### TASK STATEMENT:
Which lines of the records start at the line containing "This screenshot has width=1016, height=767." and end at the line containing "Apply a bulleted"? Output them exactly as they appear, both end lines included, and nothing else.

### THE INPUT:
---*---

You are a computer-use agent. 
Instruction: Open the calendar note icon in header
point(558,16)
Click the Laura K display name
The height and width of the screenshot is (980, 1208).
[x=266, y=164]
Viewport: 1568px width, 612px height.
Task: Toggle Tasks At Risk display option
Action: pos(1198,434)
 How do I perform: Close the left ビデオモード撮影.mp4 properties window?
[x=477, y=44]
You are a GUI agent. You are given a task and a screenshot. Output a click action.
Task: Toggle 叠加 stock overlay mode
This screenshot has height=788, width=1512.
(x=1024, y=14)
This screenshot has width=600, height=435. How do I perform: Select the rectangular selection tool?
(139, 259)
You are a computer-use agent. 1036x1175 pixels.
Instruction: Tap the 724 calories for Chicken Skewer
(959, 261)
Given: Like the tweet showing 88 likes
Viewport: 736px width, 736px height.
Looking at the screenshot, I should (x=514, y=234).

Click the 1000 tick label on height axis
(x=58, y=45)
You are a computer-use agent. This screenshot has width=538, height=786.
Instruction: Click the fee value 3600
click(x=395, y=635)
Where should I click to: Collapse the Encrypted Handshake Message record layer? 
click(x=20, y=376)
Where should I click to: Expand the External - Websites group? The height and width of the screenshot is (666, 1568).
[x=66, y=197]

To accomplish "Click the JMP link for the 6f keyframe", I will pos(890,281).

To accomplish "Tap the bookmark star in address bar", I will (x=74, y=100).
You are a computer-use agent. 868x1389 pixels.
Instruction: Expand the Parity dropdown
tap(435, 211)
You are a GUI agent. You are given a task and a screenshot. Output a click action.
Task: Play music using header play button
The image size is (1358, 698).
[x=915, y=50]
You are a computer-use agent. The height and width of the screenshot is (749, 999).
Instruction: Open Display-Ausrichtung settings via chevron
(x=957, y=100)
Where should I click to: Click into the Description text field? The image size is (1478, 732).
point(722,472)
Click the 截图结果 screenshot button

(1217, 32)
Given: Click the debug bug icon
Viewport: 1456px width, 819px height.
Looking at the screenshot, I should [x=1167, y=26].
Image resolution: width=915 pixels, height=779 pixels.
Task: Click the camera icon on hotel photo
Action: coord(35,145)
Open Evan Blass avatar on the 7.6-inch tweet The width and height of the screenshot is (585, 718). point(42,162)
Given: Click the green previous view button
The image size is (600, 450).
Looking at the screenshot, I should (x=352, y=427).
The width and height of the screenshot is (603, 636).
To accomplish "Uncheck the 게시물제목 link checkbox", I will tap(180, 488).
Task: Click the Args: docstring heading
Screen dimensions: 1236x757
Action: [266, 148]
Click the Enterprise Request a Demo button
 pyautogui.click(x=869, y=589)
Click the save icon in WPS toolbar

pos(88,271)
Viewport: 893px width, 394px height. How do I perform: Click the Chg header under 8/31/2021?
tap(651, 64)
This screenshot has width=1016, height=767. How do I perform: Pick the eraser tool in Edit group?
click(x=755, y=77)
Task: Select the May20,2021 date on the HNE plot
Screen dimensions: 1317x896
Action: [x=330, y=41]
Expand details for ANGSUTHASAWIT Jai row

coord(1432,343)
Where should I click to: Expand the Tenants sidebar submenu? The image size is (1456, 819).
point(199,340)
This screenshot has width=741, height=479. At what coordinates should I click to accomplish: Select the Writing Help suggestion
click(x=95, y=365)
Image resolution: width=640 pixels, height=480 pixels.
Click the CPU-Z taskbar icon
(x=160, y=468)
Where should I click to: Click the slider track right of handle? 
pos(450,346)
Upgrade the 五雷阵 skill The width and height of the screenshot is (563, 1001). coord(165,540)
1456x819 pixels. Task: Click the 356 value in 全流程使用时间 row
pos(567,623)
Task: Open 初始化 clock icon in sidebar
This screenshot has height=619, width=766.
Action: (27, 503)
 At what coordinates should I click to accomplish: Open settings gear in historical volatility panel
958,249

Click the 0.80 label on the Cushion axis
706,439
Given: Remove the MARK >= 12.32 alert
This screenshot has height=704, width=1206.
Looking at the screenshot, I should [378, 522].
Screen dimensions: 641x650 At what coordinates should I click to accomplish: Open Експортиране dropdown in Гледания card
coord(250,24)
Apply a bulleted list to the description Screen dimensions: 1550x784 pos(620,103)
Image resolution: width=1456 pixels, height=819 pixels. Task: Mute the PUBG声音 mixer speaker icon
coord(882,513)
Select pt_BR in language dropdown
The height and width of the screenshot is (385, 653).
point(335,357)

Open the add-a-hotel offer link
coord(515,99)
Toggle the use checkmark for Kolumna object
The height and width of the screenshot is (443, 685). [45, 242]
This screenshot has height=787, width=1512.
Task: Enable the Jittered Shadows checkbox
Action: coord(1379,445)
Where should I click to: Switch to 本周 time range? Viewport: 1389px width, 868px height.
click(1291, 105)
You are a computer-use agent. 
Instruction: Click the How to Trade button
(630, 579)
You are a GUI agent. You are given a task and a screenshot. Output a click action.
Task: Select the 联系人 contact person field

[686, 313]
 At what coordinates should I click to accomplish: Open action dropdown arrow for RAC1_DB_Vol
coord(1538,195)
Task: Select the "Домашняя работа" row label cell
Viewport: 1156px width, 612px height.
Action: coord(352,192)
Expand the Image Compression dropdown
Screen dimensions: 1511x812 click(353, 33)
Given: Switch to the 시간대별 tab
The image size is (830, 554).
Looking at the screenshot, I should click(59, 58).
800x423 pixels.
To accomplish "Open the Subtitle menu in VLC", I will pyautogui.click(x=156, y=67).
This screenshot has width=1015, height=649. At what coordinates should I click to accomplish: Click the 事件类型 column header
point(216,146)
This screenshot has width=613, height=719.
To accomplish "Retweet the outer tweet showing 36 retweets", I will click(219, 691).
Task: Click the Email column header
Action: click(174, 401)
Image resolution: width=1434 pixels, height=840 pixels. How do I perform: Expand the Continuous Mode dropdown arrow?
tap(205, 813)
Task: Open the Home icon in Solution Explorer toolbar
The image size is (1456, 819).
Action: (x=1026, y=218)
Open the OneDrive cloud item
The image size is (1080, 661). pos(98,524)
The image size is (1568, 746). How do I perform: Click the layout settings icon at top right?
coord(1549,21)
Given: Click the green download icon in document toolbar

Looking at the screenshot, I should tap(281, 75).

---*---

### FULL ANSWER:
This screenshot has width=1016, height=767. How do I perform: Pick the eraser tool in Edit group?
click(x=755, y=77)
Task: Select the May20,2021 date on the HNE plot
Screen dimensions: 1317x896
Action: [x=330, y=41]
Expand details for ANGSUTHASAWIT Jai row

coord(1432,343)
Where should I click to: Expand the Tenants sidebar submenu? The image size is (1456, 819).
point(199,340)
This screenshot has width=741, height=479. At what coordinates should I click to accomplish: Select the Writing Help suggestion
click(x=95, y=365)
Image resolution: width=640 pixels, height=480 pixels.
Click the CPU-Z taskbar icon
(x=160, y=468)
Where should I click to: Click the slider track right of handle? 
pos(450,346)
Upgrade the 五雷阵 skill The width and height of the screenshot is (563, 1001). coord(165,540)
1456x819 pixels. Task: Click the 356 value in 全流程使用时间 row
pos(567,623)
Task: Open 初始化 clock icon in sidebar
This screenshot has height=619, width=766.
Action: (27, 503)
 At what coordinates should I click to accomplish: Open settings gear in historical volatility panel
958,249

Click the 0.80 label on the Cushion axis
706,439
Given: Remove the MARK >= 12.32 alert
This screenshot has height=704, width=1206.
Looking at the screenshot, I should [378, 522].
Screen dimensions: 641x650 At what coordinates should I click to accomplish: Open Експортиране dropdown in Гледания card
coord(250,24)
Apply a bulleted list to the description Screen dimensions: 1550x784 pos(620,103)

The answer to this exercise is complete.